Komu służy bratobójcza walka na marże?
Od czterech kwartałów banki obniżają wysokość marż od kredytów dla przedsiębiorstw. Wpływa to również na oprocentowanie obligacji w nowych emisjach. Co więcej, należy się spodziewać, że ten trend może się utrzymać.
20 proc. banków zmienia warunki udzielania kredytów ze względu na wzrost konkurencji - wynika z ankiety przeprowadzonej przez Narodowy Bank Polski w polskim sektorze bankowym w I kw. tego roku. Z kolei z badania przeprowadzonego przez Komisję Nadzoru Finansowego wynika, że banki w kredytach dla firm upatrują w tym roku główny sposób na wzrost akcji kredytowej. Portfele kredytowe dla małych i średnich firm mają wzrosnąć o 14 proc. wobec 5,8 proc. w 2014 r., zaś w przypadku dużych firm ma to być wzrost o 14,8 proc. (wobec 11,1 proc. w 2014 r.).
Należy zatem przyjąć, że konkurencja między bankami dodatkowo wzrośnie, co może prowadzić do dalszego spadku marż kredytowych, które były obniżane przez cztery kolejne kwartały, czyli przez cały 2014 r. Nie jest to rekordowo długa seria. Poprzednim razem - w latach 2010-2011 - trwała ona sześć kolejnych kwartałów. Jednak wówczas była to reakcja pokryzysowa (kryzys finansowy z lat 2008-09 utemperował apetyt banków na nowe kredyty z jednej strony, z drugiej zaś skłonił firmy do szukania alternatywnego finansowania w drodze emisji obligacji).
Teraz powody są zgoła inne. 40 proc. banków do zmiany warunków kredytowych skłoniły perspektywy gospodarcze. Biorąc pod uwagę start nowych programów finansowania unijnego, obecną sytuację możemy raczej porównać do tej z lat 2005-2007, gdy banki obniżały wysokość marż kredytowych przez 10 kolejnych kwartałów. Z tego prostego porównania wynikałoby, że nie jesteśmy nawet w połowie drogi.

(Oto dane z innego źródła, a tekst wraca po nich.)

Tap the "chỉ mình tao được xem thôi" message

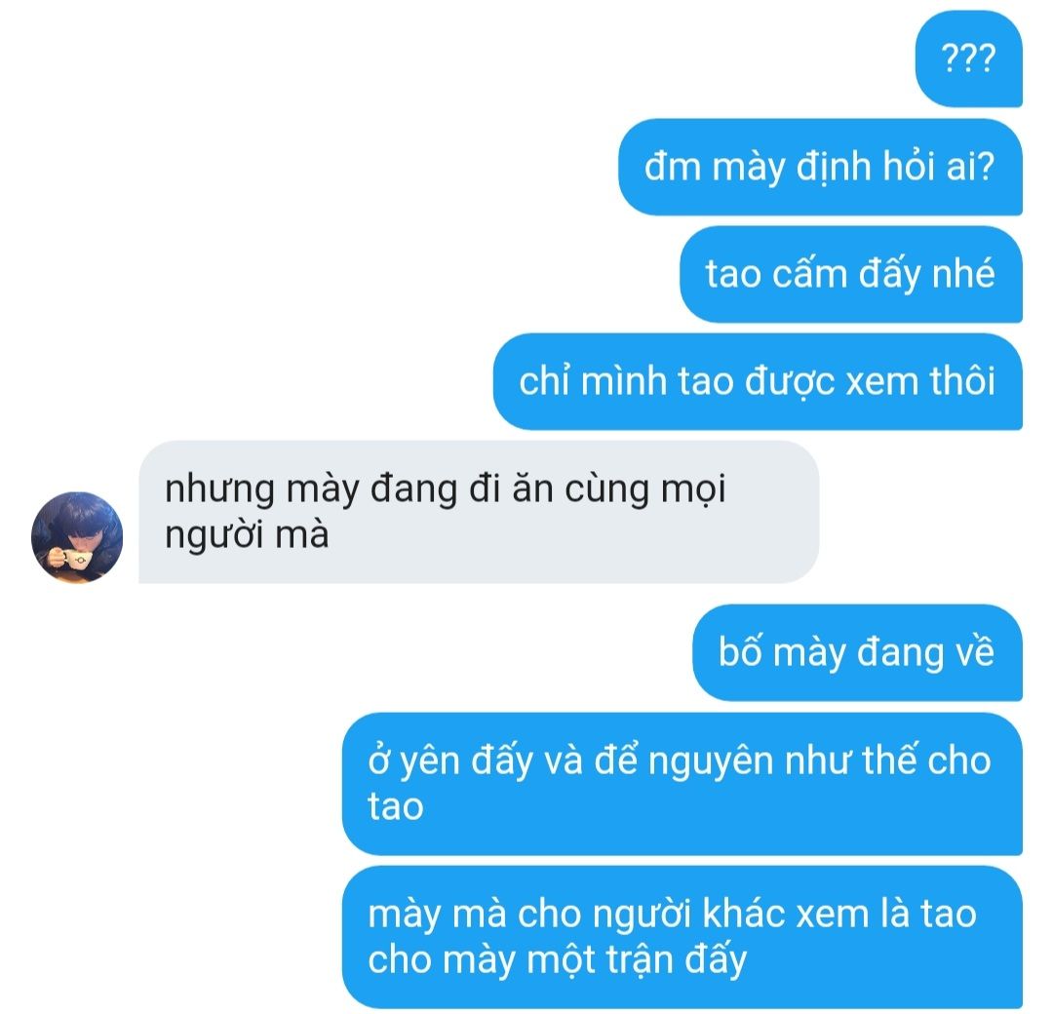pyautogui.click(x=758, y=381)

Powyższe spostrzeżenia tłumaczą zjawisko zachodzące na rynku obligacji, gdzie emitenci w relatywnie krótkim okresie (nawet trzech-sześciu miesięcy) zdołali znacząco obniżyć oprocentowanie oferowanych obligacji. Capital Park w czerwcu zeszłego roku płacił za obligacje 5,5 pkt proc. ponad WIBOR, by w grudniu zejść do 4,3 pkt proc. marży. Ghelamco zejście z 4,3 pkt proc. marży do 3,5 pkt proc. zajęło trzy miesiące (od września do grudnia). W kwietniu Murapol w ramach publicznej emisji zaproponował inwestorom 4,6 pkt proc. marży za trzyletnie papiery, choć w sierpniu zeszłego roku płacił o 100 pkt bazowych więcej za dwuletnie obligacje. Są to tylko przykłady przywołane ze względu na publiczny charakter emisji - jest ich znacznie więcej, a wyjątki znajdziemy nieliczne.

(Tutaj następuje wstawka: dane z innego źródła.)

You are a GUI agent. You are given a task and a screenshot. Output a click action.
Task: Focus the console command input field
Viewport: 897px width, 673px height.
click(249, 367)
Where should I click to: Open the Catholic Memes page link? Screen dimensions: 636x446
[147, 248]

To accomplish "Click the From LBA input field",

W tym samym czasie sytuacja finansowa emitentów obniżających wysokość marż nie zmieniła się istotnie, w każdym razie nie na tyle, by w ten sposób tłumaczyć gorsze warunki dla inwestorów. Czynnikiem skłaniającym dyrektorów finansowych firm do proponowania takich, a nie innych warunków emisji jest właśnie fakt, że alternatywny koszt pozyskania finansowania ze strony banków uległ dalszemu obniżeniu. Co więcej, banki deklarują również możliwość obniżenia marż w przypadku firm o słabszej kondycji finansowej, akceptują też gorszej jakości zabezpieczenia (ale w przypadku firm o mocnych fundamentach finansowych).

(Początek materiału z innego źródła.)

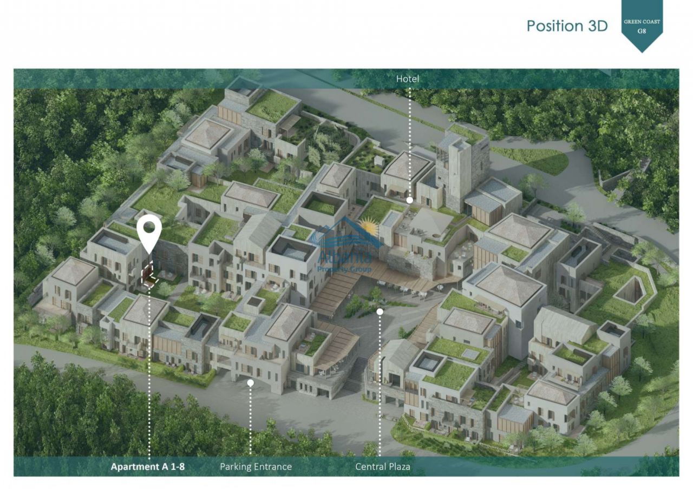Click the Hotel label
Screen dimensions: 693x489
(x=407, y=79)
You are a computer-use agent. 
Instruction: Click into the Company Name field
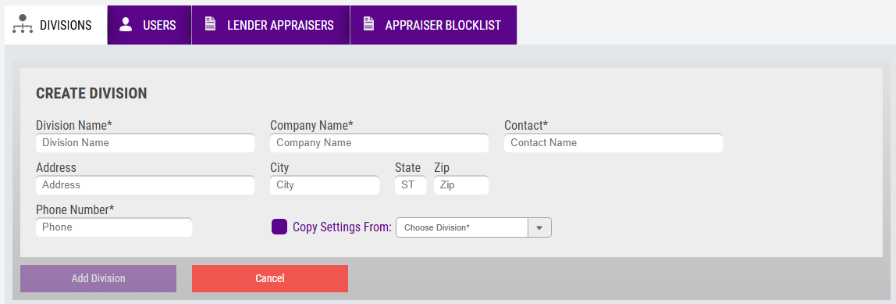tap(379, 143)
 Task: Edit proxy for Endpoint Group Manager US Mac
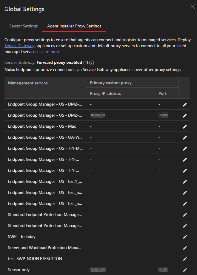(185, 126)
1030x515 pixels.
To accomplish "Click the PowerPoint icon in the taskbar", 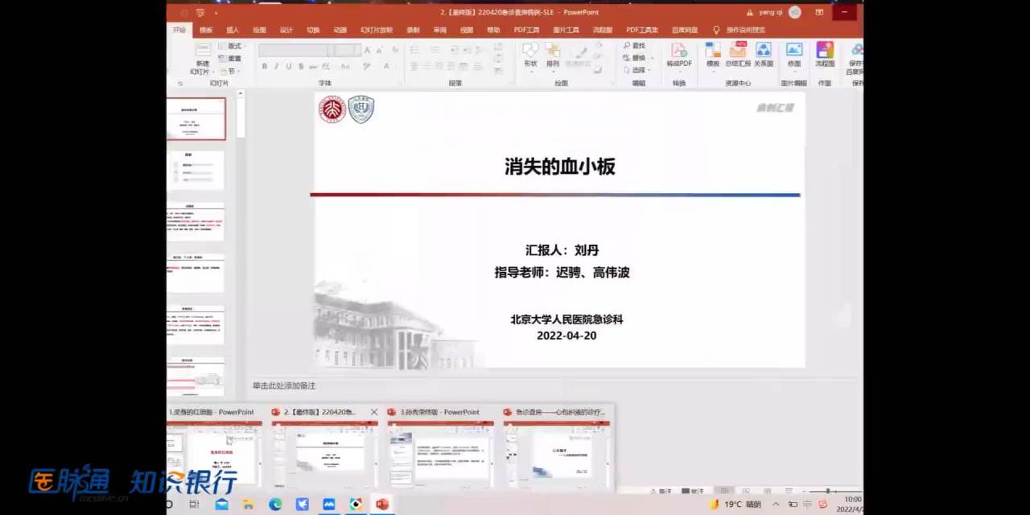I will [382, 505].
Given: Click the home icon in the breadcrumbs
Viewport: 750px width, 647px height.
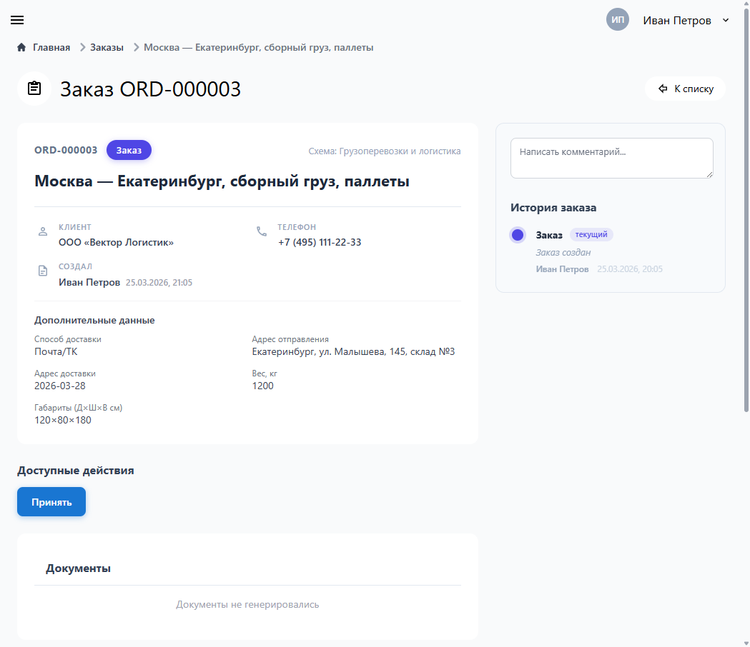Looking at the screenshot, I should click(21, 46).
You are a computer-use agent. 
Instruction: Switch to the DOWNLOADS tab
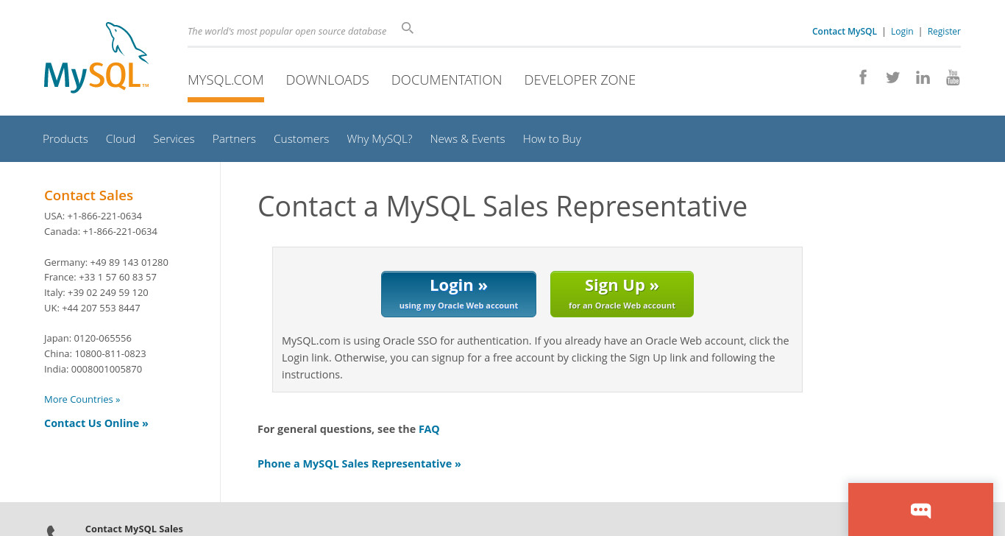coord(327,80)
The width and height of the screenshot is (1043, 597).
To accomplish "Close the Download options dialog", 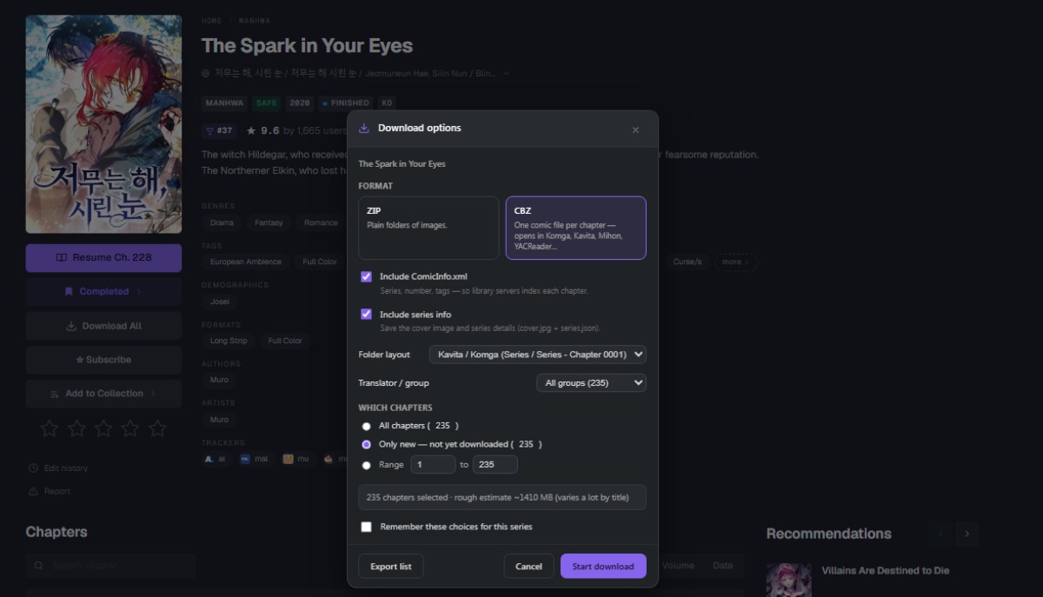I will coord(635,129).
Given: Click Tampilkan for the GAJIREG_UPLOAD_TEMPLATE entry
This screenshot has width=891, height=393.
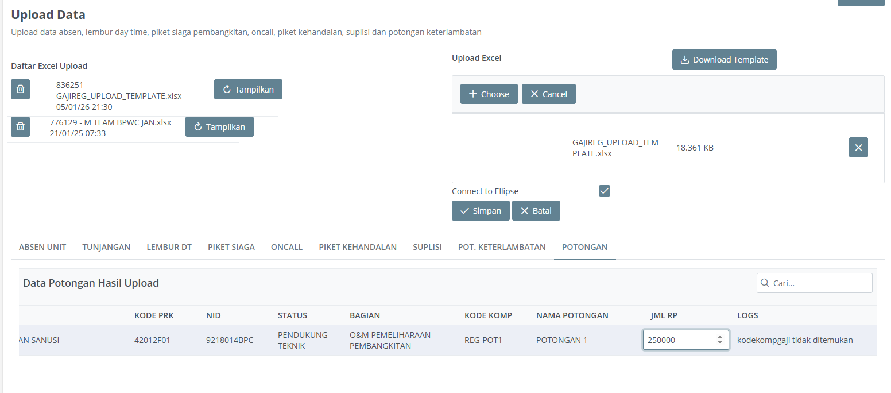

Niestety dla inwestorów, można spodziewać się dalszego pogarszania warunków emisji obligacji, co w połączeniu z rekordowo niskimi stopami WIBOR oznacza także rekordowo niskie oprocentowanie samych obligacji. Z drugiej strony niższe koszty finansowe oznaczają dla emitentów obligacji potencjalnie wyższą rentowność, co z kolei przekłada się na poprawę wskaźników zadłużenia i na bezpieczeństwo wierzycieli.